Sunday, February 7, 2021

Arterial Puncture



Verbal consent, Gauge Piece, Syringe, 23G needle (for radial or brachial artery) OR 21-22G needle (for femoral artery), Sterile gloves, Antiseptic skin solution (generally ethanol is used), cotton, sterile gauze piece

Lithium heparin - 1-2 mL lithium heparin (1000 U/mL) should be aspirated into the syringe through another sterile needle and then pushed out; the plunger should be left depressed to allow the arterial blood flow to fill up the syringe. 

For arterial blood gas analysis, when heparin isn't available, do the following:

1) Collect blood in green vacutainer

2) Attach a new needle to the syringe

3) Aspirate blood from the vacutainer

4) Remove any air bubbles


  • Take all aseptic precautions. 
  • First do Allen’s Test if planning to do a radial artery puncture to assess collateral circulation.

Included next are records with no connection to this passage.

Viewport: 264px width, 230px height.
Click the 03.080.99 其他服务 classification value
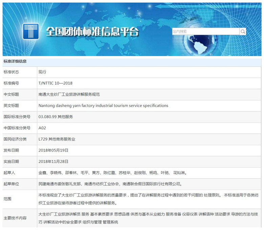pos(56,117)
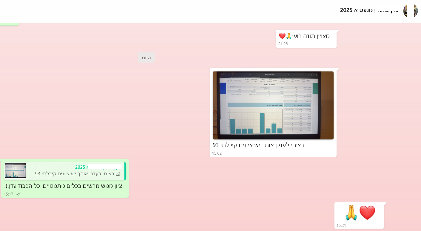Click the 15:21 timestamp under emoji message
This screenshot has height=231, width=421.
[341, 225]
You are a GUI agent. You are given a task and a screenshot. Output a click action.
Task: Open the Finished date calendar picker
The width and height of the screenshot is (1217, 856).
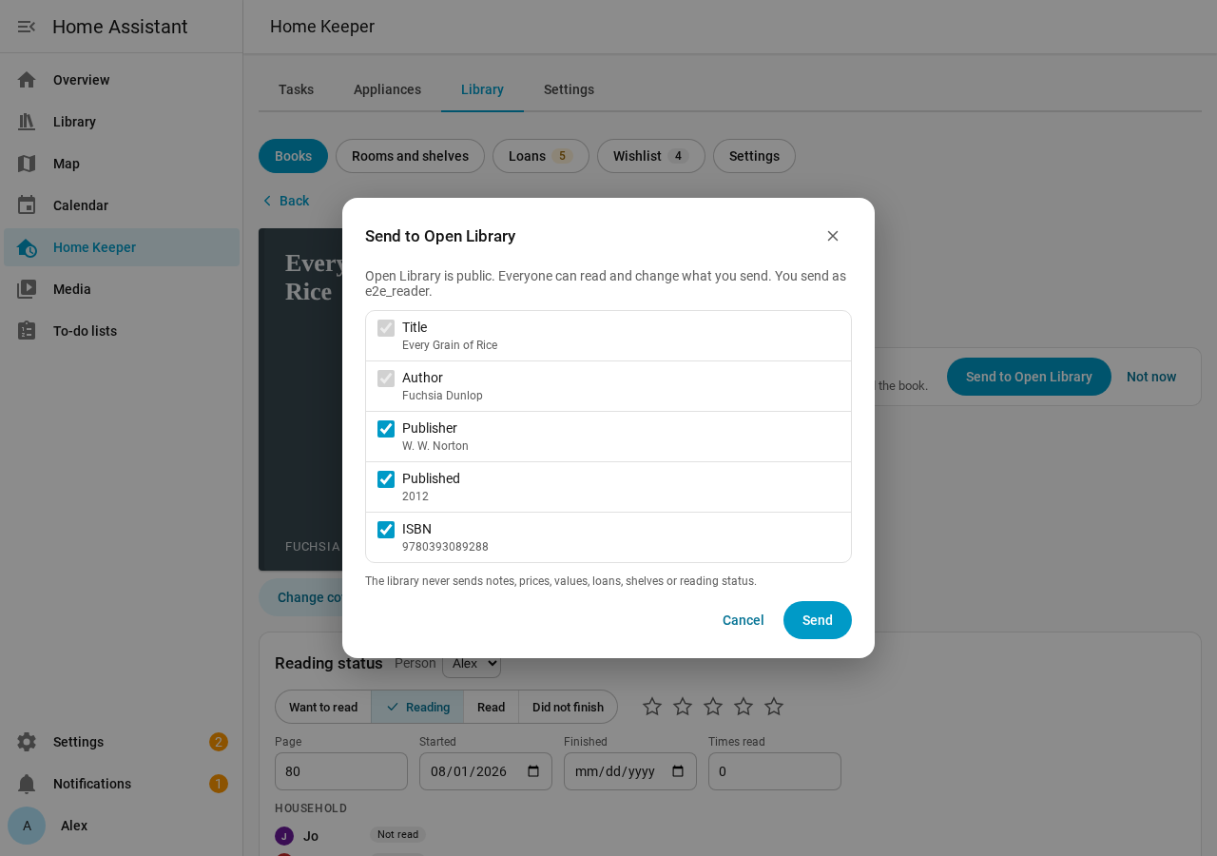click(678, 771)
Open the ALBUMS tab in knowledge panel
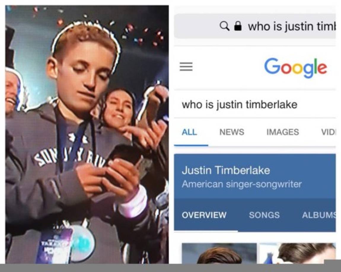The height and width of the screenshot is (272, 341). pos(319,215)
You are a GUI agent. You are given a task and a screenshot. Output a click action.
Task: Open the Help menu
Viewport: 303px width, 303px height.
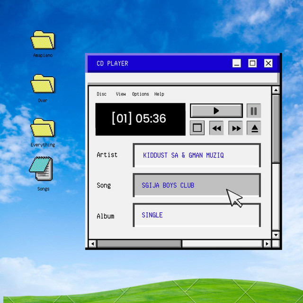(x=159, y=94)
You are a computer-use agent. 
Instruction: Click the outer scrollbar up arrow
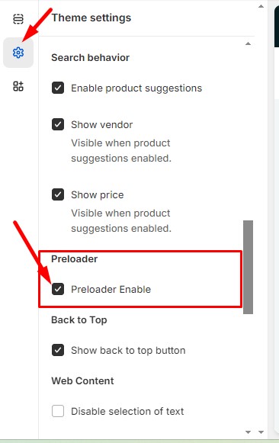coord(261,6)
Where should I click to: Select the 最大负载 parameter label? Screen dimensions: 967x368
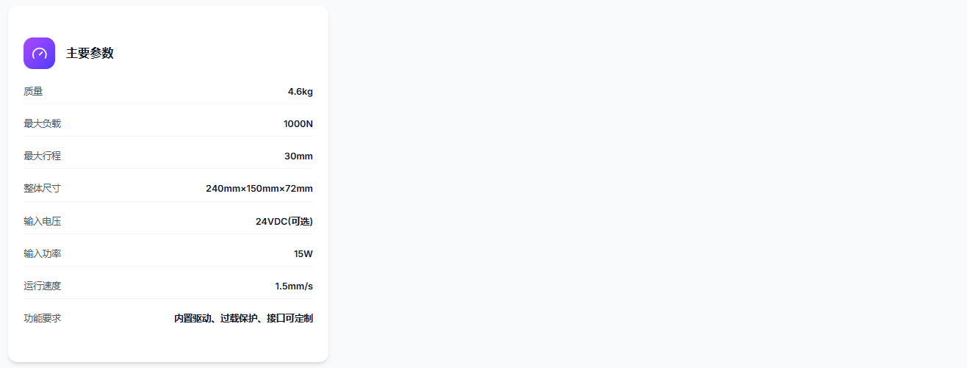click(42, 124)
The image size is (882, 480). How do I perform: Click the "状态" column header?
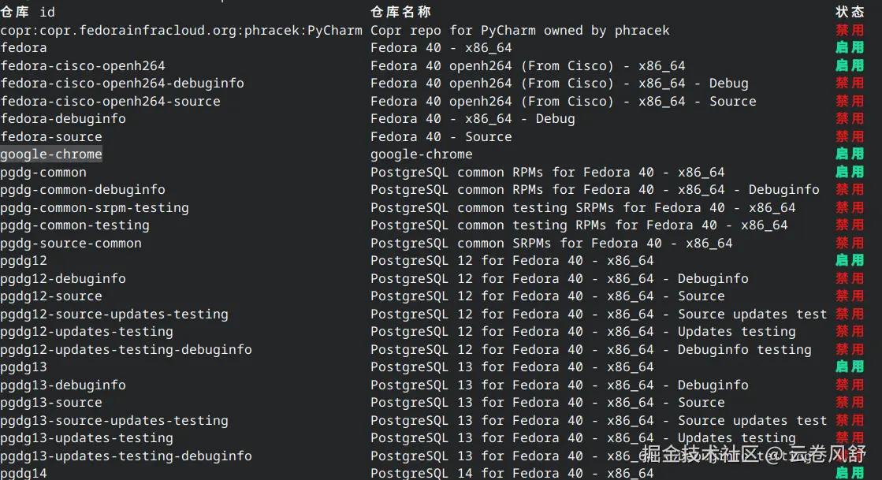pyautogui.click(x=850, y=12)
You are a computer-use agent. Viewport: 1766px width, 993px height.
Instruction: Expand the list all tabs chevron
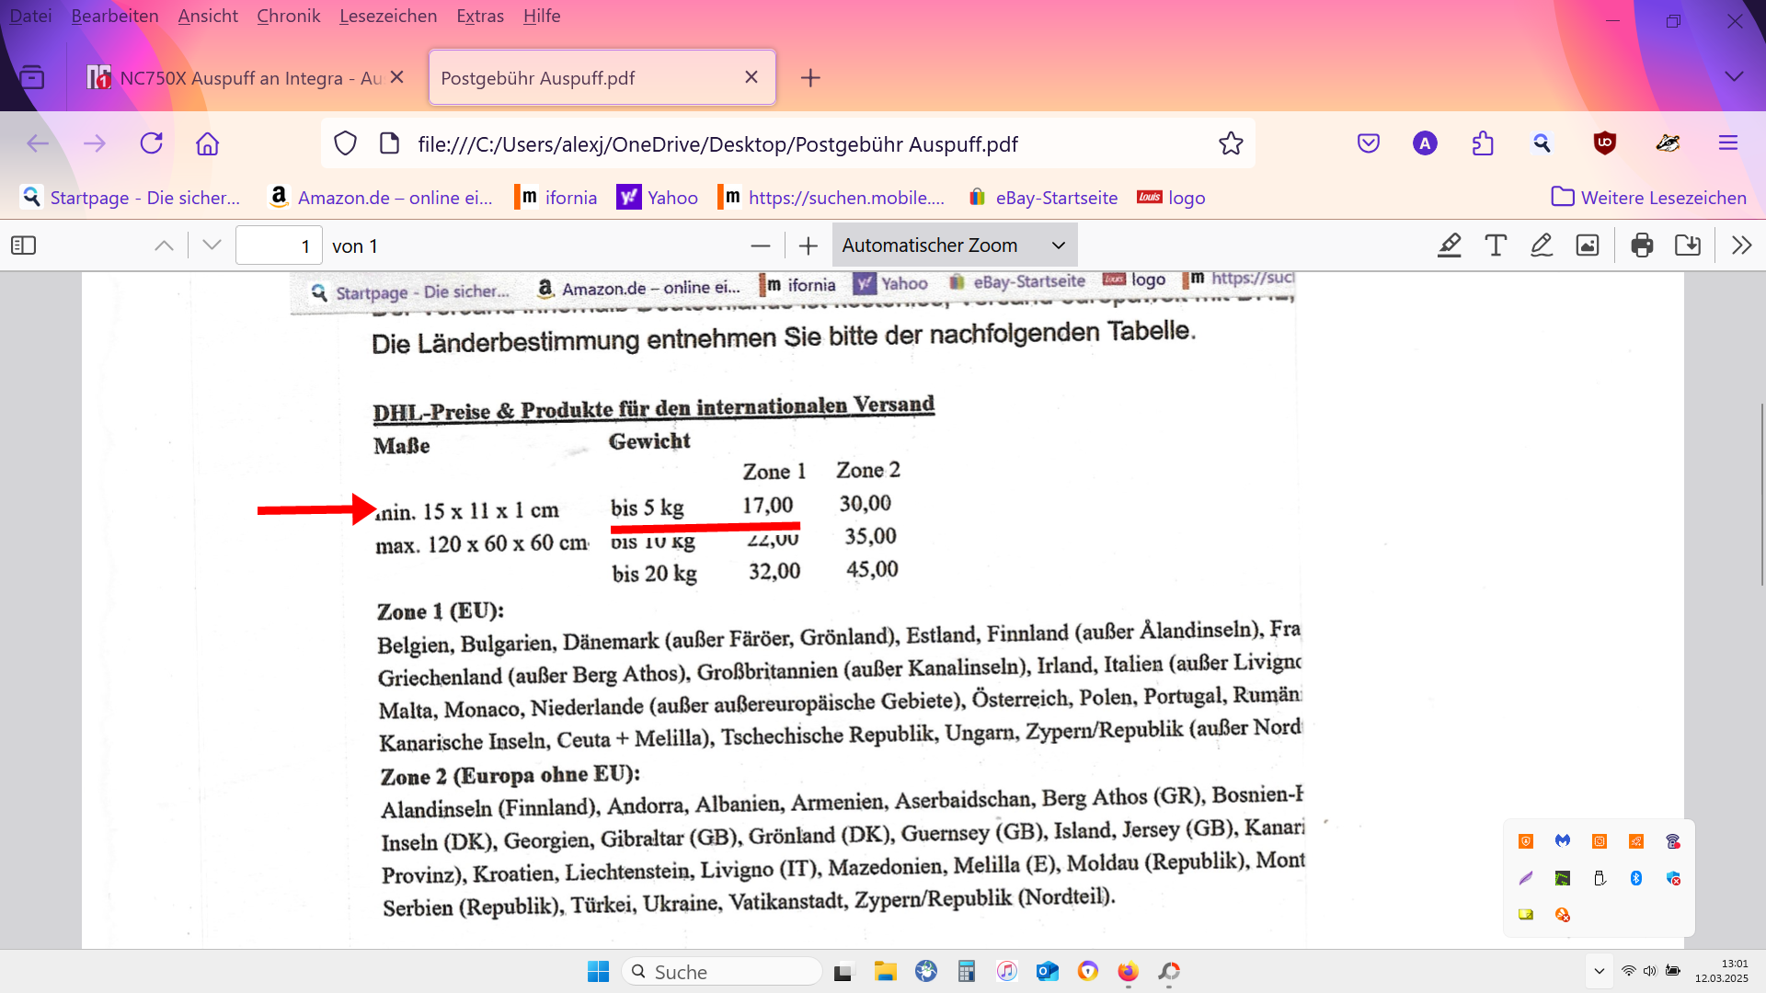click(x=1734, y=77)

i. Firm occlusive pressure is held on both the radial artery and the ulnar artery  

ii. (see the first image below).The patient is asked to make a fist and open it, repeatedly till the palmar skin is blanched (see the second image below). Overextension of the hand or wide spreading of the fingers should be avoided, because it may cause false-normal results. The pressure on the ulnar artery is released while occlusion of the radial artery is maintained (see the third image below). The time required for palmar capillary refill is noted. (It should be ≤7 seconds normally).


  • Attach the heparinised syringe attached to another sterile 23G needle
  • Palpate the location of radial Artery
  • Wrist should be positioned in extension
  • Clean the puncture site for 30 sec
  • Warn the patient for sharp scratch
  • Insert the needle at 30- 45°
  • Aim towards maximum point if pulsation. Draw the plunger up once blood is seen in the syringe.

  • Remove the needle. 
  • Ask the relative or patient to continue to apply firm pressure over the puncture site for 5 minutes (to ensure haemostasis)
  • Recap the needle (not advisable because of the risk of needle-stick injury but done because special ABG syringes and needles are generally not available). For recapping, place the cap of needle over a surface like bed or table and then insert the needle inside the cap. DO NOT pick up the cover of needle to recap it (to prevent needle-stick injury). 

**When in doubt if you have had a needle prick or not, remove your gloves and fill it with water and look for any leak. If present, it is likely that you have had a needle prick.


  • An abnormal Allen test: Consider attempting to puncture at a different site. 
  • Local infection or distorted anatomy at the potential puncture site (eg, from previous surgical interventions, congenital or acquired malformations, or burns). 
  • The presence of arteriovenous fistulas or vascular grafts, in which case arterial vascular puncture should not be attempted. 
  • Known or suspected severe peripheral vascular disease of the limb involved. 
  • Severe coagulopathy
  • Anticoagulation therapy with warfarin, heparin and derivatives, direct thrombin inhibitors, or factor X inhibitors; aspirin is not a contraindication for arterial vascular sampling in most cases 
  • Use of thrombolytic agents, such as streptokinase or tissue plasminogen activator. 


  • ABG sampling is usually performed on the radial artery because the superficial anatomic presentation of this vessel makes it easily accessible. 
  • Other sites include: femoral or brachial artery (present medial to tendon of biceps brachii).


  • If arterial blood flow is not obtained, the operator might slowly pull back the needle; it is possible that the needle has gone through the vessel 
  • Initial arterial flow may subsequently be lost if the needle moves outside the vessel lumen; reidentification of the arterial pulse, using the nondominant middle and index finger, and repositioning the needle in the direction of the vessel could be attempted; avoid blind movement of the needle while it is inserted deeply in the patient’s body—pull it back to a point just below the skin, and redirect it to the arterial pulse felt with the other hand 
  • Puncture of venous structures can be identified by lack of pulsatile flow or dark-coloured blood, though arterial blood in severely hypoxemic patients can also have a dark appearance; if venous blood is obtained, removal of the needle from the patient might be necessary to expel the venous blood from the syringe
  • Excessive skin and abundant soft tissue may obstruct the puncture site; the operator can use the nondominant hand to smooth the skin, or an assistant can remove the subcutaneous tissue from the puncture site field 
  • Incomplete dismissal of heparin solution from the syringe could cause falsely low values for the partial pressure of CO; to avoid this, the operator should expel all heparin solution from the syringe before arterial puncture 
  • Incomplete removal of air bubbles can cause falsely elevated values for the partial pressure of oxygen; to avoid this, the operator should be sure to completely remove air bubbles from the syringe (vented plungers have an advantage over standard syringes in this regard)
  • Avoid puncture of the brachial artery or femoral artery in patients with diminished or absent distal pulses; the absence of distal pulses may signal severe peripheral vascular disease.